So, we've computed player ratings by processing match archives using a Python script. That's great, but for many developers coming from using GGP Base and building players in Java, it raises the question: can we do similar match processing using the tools we're already comfortable with, in GGP Base?

The answer is yes. The org.ggp.base.apps.research package contains an example program that reads a serialized match archive and processes each individual match. The example program that's included with GGP Base aggregates several useful statistics during this processing, that can be used to answer interesting questions about the matches in the archive.

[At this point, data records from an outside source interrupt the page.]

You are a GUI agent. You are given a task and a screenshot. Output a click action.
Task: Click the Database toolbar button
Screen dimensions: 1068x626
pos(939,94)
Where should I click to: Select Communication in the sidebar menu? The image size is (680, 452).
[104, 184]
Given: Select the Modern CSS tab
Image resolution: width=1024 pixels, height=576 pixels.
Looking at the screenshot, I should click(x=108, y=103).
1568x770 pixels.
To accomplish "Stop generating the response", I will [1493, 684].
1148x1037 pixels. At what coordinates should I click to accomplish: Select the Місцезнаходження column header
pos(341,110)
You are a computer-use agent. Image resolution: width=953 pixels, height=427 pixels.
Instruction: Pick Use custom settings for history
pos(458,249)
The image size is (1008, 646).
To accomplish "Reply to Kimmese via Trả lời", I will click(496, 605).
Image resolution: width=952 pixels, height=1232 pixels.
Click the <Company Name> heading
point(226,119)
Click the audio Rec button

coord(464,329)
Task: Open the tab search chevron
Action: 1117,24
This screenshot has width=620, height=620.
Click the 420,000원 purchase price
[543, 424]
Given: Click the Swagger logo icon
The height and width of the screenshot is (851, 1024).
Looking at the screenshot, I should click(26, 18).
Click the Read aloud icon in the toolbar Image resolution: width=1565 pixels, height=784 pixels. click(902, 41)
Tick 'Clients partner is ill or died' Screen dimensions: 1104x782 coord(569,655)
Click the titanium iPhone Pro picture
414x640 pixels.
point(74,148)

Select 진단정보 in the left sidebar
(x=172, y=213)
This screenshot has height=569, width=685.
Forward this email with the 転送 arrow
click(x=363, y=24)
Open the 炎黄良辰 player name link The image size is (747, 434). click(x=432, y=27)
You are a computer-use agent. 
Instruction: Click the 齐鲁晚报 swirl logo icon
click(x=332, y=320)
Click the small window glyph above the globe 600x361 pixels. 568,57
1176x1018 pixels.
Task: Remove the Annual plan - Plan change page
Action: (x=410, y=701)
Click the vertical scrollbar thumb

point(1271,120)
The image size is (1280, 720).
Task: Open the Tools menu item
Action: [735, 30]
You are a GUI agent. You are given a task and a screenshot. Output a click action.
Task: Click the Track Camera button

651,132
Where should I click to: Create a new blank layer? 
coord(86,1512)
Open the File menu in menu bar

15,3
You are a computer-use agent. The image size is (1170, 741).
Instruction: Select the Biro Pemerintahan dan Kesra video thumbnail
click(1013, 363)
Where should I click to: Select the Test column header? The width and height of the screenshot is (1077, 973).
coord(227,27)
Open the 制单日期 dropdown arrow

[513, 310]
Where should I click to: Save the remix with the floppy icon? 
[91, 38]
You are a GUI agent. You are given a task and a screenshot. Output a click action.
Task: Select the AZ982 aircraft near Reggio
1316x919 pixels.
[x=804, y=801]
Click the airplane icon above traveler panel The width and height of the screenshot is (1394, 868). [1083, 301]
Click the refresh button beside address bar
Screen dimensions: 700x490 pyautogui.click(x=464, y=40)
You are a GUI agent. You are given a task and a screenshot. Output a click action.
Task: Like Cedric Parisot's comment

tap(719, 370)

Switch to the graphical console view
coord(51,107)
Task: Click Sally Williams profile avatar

Let's start with something easy: how long does the average nine-board tic-tac-toe match last? To compute this, we introduce a WeightedAverage object to track the average length of the matches, and as we process each match, for the completed nine-board tic-tac-toe matches, we extract the length and add it as a data point in the weighted average. At the end of the processing, we display the WeightedAverage object. Done!

Next, let's look at the frequency that games are played. For each match in the archive, the sample program adds a data point to a histogram that tracks how frequently each game is played. After all of the matches are processed, it sorts the histogram and prints it out. This makes it easy to see which games are played most frequently and which are played least frequently.

That's cool, but what if we have a very specific question? Let's say we're interested in finding out whether there are any games that tend to be won by the second player, rather than the first. To do this, we can find out for each match, whether the second player won, and then aggregate an average of those scores broken down by game. This is done using the "FrequencyTable" class, which is essentially a table that maps keys (in this case, game URLs) to weighted averages (in this case, frequencies that the second player wins). And again, after processing all of the matches, we can sort them by frequency and print out a list that shows, for each game, the frequency that the second player wins. Intriguingly, games like "endgame" top the list, even though "endgame" is a chess puzzle in which the first player (white) has a king and a rook and the second player (black) has only a king: while in theory white has a win, black will win if white isn't able to achieve checkmate in 15 moves, and so in practice the game is frequently won by black.

Thus, using the tools available in GGP Base, you can perform sophisticated processing of the match archives to answer interesting questions, using all of the Java tools that you're already familiar with.